後ろから走って追いかけても目立つ。軽く頭を振って、葵とは別の階段を使って教室へ向かう。そうして間もなくクラスへ辿り着くも、なぜか二人の姿は見えなかった。部活終わりなのか、教室の隅で駄弁っていた女子グループに声をかける。
「え、葵? 見てないけど?」
「おかしいな、ここにいると思ったんだけど」
「んー、なら瑞希に聞いてみれば?」
「その瑞希さんはどこにいるか知ってる?」
女の子三人が顔を見合わせる。
「さっきまで教室の外で誰かに電話してたよ。

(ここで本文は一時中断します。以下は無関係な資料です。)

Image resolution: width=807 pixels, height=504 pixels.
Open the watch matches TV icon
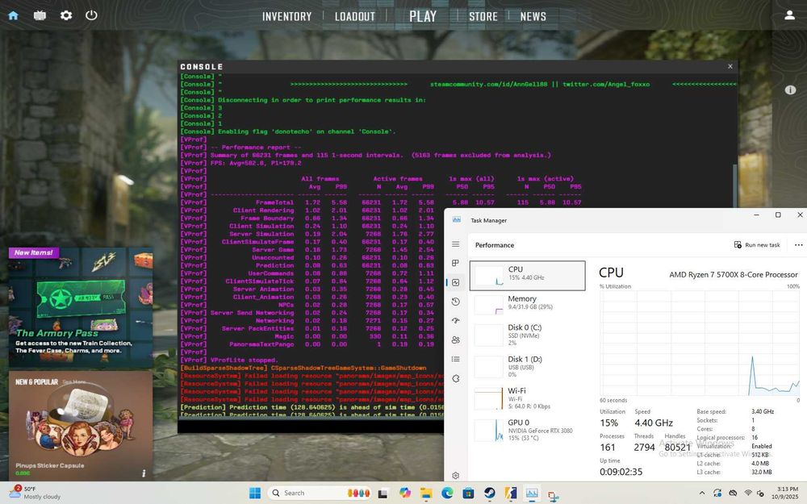[x=40, y=15]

ほんとにちょっと前。まだ学校にいるんじゃない?」
なら待ち合わせ場所はここじゃなかったのか。そう自分を納得させようとして、だけど胸の内には微かな靄がかかっているみたいだ。表現と自覚が難しい感覚に頭を捻っていると、女の子の一人があっ、と声を上げた。
「坂川くん! あれあれっ、校門のところにいるよ!」
窓から校門を見下ろす。確かに彼女の言う通り、二人が校門から外へ出ていく様子が窺えた。しかし葵は瑞希に手を引かれて、何事か声を上げているようだ。
「なんかあったのかな?」
さぁ、と首を捻る三人に礼を言って、教室を出た。そして教室から十分に距離を取ったことを確認して、一気に走り出す。言い知れぬ黒い靄がどんどん広がってゆく。確信も確証もない。だけど俺の直感は、耳鳴りを起こすまでに警鐘を鳴らしていた。